Un fuerte rechazo ha generado entre los vecinos del barrio de La Soledad el proyecto de “Mejoramiento de los servicios de espacios públicos urbanos en la Plazuela La Soledad”, ejecutado por la Municipalidad Provincial de Huaraz, que —según denuncian— atenta directamente contra el carácter religioso, histórico y simbólico del lugar.
Representantes de la comunidad católica expresaron su indignación por la inclusión de esculturas de granito que representarían a danzantes de festividades locales. Aseguran que su colocación, frente al templo del Señor de La Soledad y en áreas que forman parte del Vía Crucis, constituye una ofensa a la fe y un atropello al patrimonio cultural de la ciudad.
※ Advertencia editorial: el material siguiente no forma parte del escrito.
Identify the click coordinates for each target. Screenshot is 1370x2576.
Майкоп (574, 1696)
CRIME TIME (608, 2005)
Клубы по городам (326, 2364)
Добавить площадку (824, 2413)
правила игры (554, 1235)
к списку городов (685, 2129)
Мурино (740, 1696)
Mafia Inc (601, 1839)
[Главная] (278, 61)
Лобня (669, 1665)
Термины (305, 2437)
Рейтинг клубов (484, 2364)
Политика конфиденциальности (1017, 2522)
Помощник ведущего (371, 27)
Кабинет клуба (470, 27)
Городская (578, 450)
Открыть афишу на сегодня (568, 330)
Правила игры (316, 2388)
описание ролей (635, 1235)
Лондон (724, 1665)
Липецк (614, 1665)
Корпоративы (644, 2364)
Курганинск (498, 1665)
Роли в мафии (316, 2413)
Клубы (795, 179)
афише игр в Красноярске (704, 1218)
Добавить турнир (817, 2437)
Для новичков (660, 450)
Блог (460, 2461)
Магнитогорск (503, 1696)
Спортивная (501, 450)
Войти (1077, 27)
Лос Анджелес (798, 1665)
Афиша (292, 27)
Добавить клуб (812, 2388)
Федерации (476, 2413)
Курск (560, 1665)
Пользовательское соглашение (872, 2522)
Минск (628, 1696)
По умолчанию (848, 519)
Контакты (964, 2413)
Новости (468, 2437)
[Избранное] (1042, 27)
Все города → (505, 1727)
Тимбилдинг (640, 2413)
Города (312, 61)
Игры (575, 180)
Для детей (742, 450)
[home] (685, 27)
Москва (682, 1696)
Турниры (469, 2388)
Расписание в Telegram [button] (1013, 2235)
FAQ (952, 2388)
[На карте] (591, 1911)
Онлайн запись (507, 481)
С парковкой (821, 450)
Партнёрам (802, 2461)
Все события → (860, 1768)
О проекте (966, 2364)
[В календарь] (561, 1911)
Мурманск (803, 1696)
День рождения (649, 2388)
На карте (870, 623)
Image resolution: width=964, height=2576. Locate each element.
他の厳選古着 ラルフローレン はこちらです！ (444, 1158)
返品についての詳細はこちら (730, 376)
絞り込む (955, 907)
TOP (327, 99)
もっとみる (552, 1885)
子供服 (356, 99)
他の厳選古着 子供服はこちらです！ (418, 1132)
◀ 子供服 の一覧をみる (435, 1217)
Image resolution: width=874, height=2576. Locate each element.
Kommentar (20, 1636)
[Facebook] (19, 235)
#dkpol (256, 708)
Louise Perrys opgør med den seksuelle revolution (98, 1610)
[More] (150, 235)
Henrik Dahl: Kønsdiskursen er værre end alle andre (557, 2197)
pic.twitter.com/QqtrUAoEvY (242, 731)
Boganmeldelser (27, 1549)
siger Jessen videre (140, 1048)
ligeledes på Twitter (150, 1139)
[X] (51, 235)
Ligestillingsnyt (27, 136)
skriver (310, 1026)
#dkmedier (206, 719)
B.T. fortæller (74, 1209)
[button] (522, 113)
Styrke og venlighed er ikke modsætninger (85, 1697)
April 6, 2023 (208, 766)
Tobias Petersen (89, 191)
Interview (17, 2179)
“Es incoherente y ofensivo instalar figuras de bailarines donde se conmemora la Pasión de Cristo. Este es un espacio sagrado, no un parque temático”, sostienen los vecinos en un memorial dirigido a las autoridades municipales, en el que también acusan a la gestión edil de ignorar observaciones presentadas con anterioridad.
Los ciudadanos solicitan una reevaluación participativa del proyecto, la reubicación del busto de un personaje histórico, el cambio de materiales para el mobiliario urbano, la preservación de la pileta original y la instalación de barandas metálicas que protejan los jardines, especialmente durante celebraciones religiosas como la Semana Santa o el Señor de Mayo.

Asimismo, advierten que la superposición de esculturas sobre los jardines donde se ubican las estaciones del Vía Crucis rompe la narrativa simbólica del lugar y altera gravemente su jerarquía visual. “La iglesia debe seguir siendo el elemento central. Las estatuas de gran tamaño solo compiten con su majestuosidad y desnaturalizan el uso del espacio”, argumentan.

Amparados en la Ley N.º 31199 y su reglamento, los vecinos exigen que toda modificación en la plazuela se ajuste a procesos participativos, garantizando el respeto por la identidad y el uso tradicional del espacio.
“El alma de La Soledad no puede ser vulnerada por decisiones técnicas mal orientadas. Embellecer no debe significar profanar”, concluyen.